What you have to do:
Take the records below from their first line to the line with "You are a computer-use agent. This", and restate those lines word for word.

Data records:
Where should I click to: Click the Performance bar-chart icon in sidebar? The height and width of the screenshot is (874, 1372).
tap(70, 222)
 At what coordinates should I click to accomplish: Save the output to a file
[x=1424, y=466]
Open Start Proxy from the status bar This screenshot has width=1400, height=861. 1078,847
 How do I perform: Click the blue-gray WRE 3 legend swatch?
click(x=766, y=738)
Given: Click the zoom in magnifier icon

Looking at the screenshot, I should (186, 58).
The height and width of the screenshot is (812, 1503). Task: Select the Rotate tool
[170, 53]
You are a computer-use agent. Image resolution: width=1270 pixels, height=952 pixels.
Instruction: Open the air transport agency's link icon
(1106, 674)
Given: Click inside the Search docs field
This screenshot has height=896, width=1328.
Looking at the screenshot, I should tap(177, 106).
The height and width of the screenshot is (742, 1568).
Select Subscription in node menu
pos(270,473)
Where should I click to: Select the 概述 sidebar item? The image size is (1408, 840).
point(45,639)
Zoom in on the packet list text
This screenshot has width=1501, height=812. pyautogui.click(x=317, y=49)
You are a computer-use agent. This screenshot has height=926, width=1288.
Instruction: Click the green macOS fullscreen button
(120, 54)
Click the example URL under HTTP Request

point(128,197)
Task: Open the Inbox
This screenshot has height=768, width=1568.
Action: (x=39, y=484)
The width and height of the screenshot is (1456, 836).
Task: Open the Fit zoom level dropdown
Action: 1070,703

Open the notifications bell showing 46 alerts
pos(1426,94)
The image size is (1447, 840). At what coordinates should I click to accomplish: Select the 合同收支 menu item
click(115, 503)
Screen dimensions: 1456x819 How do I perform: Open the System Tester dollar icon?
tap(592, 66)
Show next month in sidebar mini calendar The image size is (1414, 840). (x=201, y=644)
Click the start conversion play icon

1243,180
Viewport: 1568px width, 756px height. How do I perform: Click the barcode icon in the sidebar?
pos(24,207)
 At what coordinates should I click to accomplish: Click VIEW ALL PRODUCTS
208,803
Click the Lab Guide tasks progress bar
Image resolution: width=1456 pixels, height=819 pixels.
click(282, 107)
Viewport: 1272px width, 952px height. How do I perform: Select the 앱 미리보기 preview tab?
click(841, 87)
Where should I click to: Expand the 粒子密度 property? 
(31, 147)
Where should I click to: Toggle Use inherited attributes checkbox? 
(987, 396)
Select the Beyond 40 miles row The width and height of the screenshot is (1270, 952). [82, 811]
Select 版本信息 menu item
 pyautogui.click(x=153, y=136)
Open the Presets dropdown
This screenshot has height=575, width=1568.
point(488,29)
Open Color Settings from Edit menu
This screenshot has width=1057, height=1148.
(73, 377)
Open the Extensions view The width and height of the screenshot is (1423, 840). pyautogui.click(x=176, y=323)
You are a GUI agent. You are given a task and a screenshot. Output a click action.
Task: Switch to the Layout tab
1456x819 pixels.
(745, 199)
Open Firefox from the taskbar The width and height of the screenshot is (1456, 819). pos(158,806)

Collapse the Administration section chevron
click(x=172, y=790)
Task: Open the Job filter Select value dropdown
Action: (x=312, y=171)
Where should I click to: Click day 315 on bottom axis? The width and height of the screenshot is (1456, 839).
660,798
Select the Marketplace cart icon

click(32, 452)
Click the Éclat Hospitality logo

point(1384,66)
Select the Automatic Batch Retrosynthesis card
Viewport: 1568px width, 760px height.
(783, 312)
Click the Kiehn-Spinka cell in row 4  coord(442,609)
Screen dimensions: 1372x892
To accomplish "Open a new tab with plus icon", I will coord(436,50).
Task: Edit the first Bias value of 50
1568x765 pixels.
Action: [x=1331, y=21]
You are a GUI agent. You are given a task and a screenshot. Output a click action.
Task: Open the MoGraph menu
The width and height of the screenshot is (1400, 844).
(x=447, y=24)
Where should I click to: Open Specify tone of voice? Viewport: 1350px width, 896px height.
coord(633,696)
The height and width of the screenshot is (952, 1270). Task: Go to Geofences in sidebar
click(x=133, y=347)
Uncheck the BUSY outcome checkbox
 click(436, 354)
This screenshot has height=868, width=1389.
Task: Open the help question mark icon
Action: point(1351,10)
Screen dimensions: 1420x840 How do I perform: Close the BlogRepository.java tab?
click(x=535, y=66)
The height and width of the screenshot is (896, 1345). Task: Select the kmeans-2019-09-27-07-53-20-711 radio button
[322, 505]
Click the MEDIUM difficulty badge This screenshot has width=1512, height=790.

Solution for this task:
Where should I click to: Click the Performance bar-chart icon in sidebar? The height and width of the screenshot is (874, 1372).
tap(70, 222)
 At what coordinates should I click to accomplish: Save the output to a file
[x=1424, y=466]
Open Start Proxy from the status bar This screenshot has width=1400, height=861. 1078,847
 How do I perform: Click the blue-gray WRE 3 legend swatch?
click(x=766, y=738)
Given: Click the zoom in magnifier icon

Looking at the screenshot, I should (186, 58).
The height and width of the screenshot is (812, 1503). Task: Select the Rotate tool
[170, 53]
You are a computer-use agent. Image resolution: width=1270 pixels, height=952 pixels.
Instruction: Open the air transport agency's link icon
(1106, 674)
Given: Click inside the Search docs field
This screenshot has height=896, width=1328.
Looking at the screenshot, I should tap(177, 106).
The height and width of the screenshot is (742, 1568).
Select Subscription in node menu
pos(270,473)
Where should I click to: Select the 概述 sidebar item? The image size is (1408, 840).
point(45,639)
Zoom in on the packet list text
This screenshot has width=1501, height=812. pyautogui.click(x=317, y=49)
You are a computer-use agent. This screenshot has height=926, width=1288.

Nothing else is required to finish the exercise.